Unable to distinguish the seq element types from echo outputs.
let seq1 = @[1, 2, 3]
echo "Integer elements: ", seq1
let seq2 = @['1', '2', '3']
echo "Char elements: ", seq2
let seq3 = @["1", "2", "3"]
echo "String elements: ", seq3
Integer elements: @[1, 2, 3]
Char elements: @[1, 2, 3]
String elements: @[1, 2, 3]
Just looks at the seq elements printed, it is not clear what the element types are.
Equivalent code in Python (sort of, because Python does not have char vs
string):
list1 = [1, 2, 3]
print('Integer elements: {}'.format(list1))
list2 = ['1', '2', '3']
print('String elements: {}'.format(list2))
Integer elements: [1, 2, 3]
String elements: ['1', '2', '3']
I am aware of repr, but it is too heavy/noisy for regular debug:
let seq1 = @[1, 2, 3]
echo "Integer elements: ", seq1
echo "Integer elements (Repr): ", seq1.repr
let seq2 = @['1', '2', '3']
echo "Char elements: ", seq2
echo "Char elements (Repr): ", seq2.repr
let seq3 = @["1", "2", "3"]
echo "String elements: ", seq3
echo "String elements (Repr): ", seq3.repr
Integer elements: @[1, 2, 3]
Integer elements (Repr): 0x7f1670b5f048[1, 2, 3]
Char elements: @[1, 2, 3]
Char elements (Repr): 0x7f1670b63048['1', '2', '3']

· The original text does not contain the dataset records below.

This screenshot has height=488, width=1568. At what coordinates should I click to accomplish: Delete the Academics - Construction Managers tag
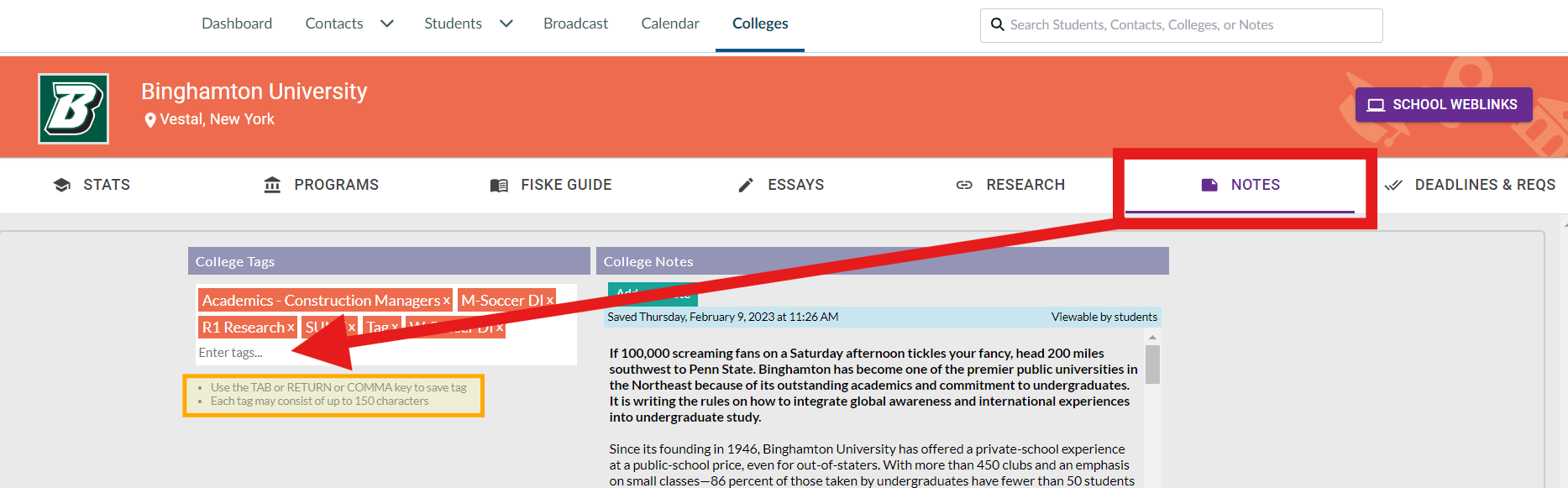[447, 301]
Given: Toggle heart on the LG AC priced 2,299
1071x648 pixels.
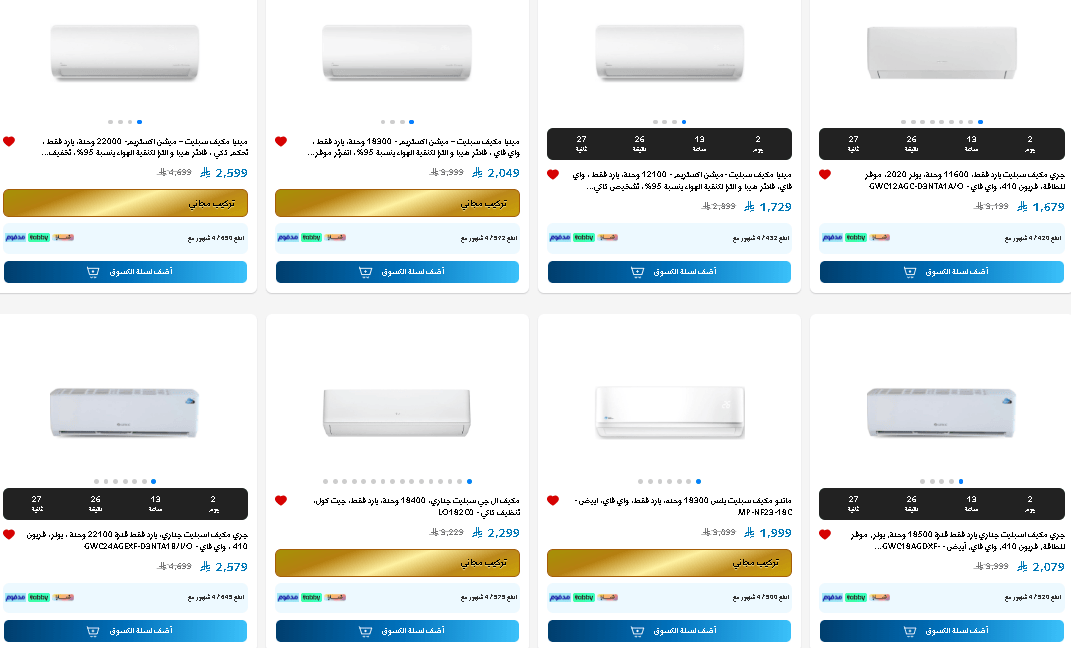Looking at the screenshot, I should 281,501.
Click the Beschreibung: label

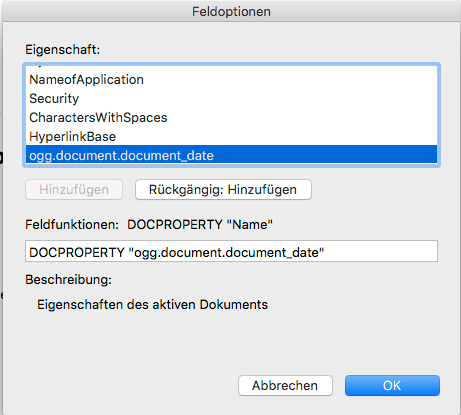click(x=69, y=280)
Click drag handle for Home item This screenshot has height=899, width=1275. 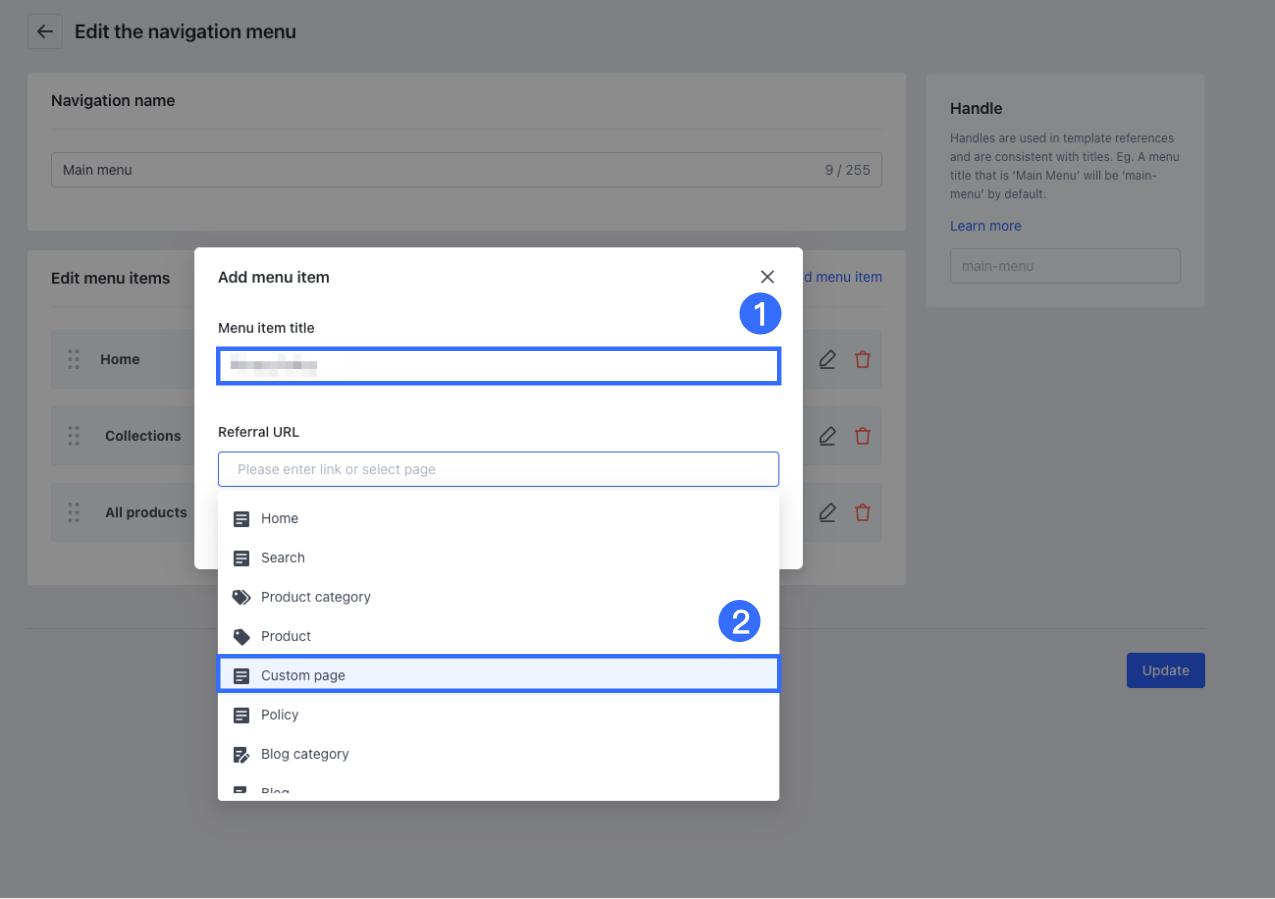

String elements: @[1, 2, 3]
String elements (Repr): 0x7f1670b5f080[0x7f1670b631e8"1", 0x7f1670b63210"2", 0x7f1670b63238"3"]
The reason for this is that $ on strings does not add quote signs; and the reason for that is that $ is, intentionally, the identity. This is because $ is used in other places than printing, and in those cases you want $ to be a noop
I thought that the role of $ was to be like __str__ in Python, and role of repr to be like.. __repr__ in Python.
But based on:
This is because $ is used in other places than printing, and in those cases you want $ to be a noop
may be we do need a true __str__ equivalent in Nim to help echo provide non-ambiguous, but readable prints.
Or may be $ output should be wrapped with '' or "" as necessary only inside echo?
Yeah, I agree that this is an issue. IMO the following should hold true $(@['1', '2', '3']) == "@['1', '2', '3']" (and the same for seq[string]).
It might be a good idea to look into the git history and dig out the PRs that introduced this behaviour to find out the reasoning behind it. I recall that there is a good reason for it being like this, but can't remember the reason :)
@dom96 like Andrea said: Seeing $ as generic "to string" operator, it is important that $"foo" remains "foo" and does not become "\"foo\"". It already is a string, so the generic conversion should be an identity operation.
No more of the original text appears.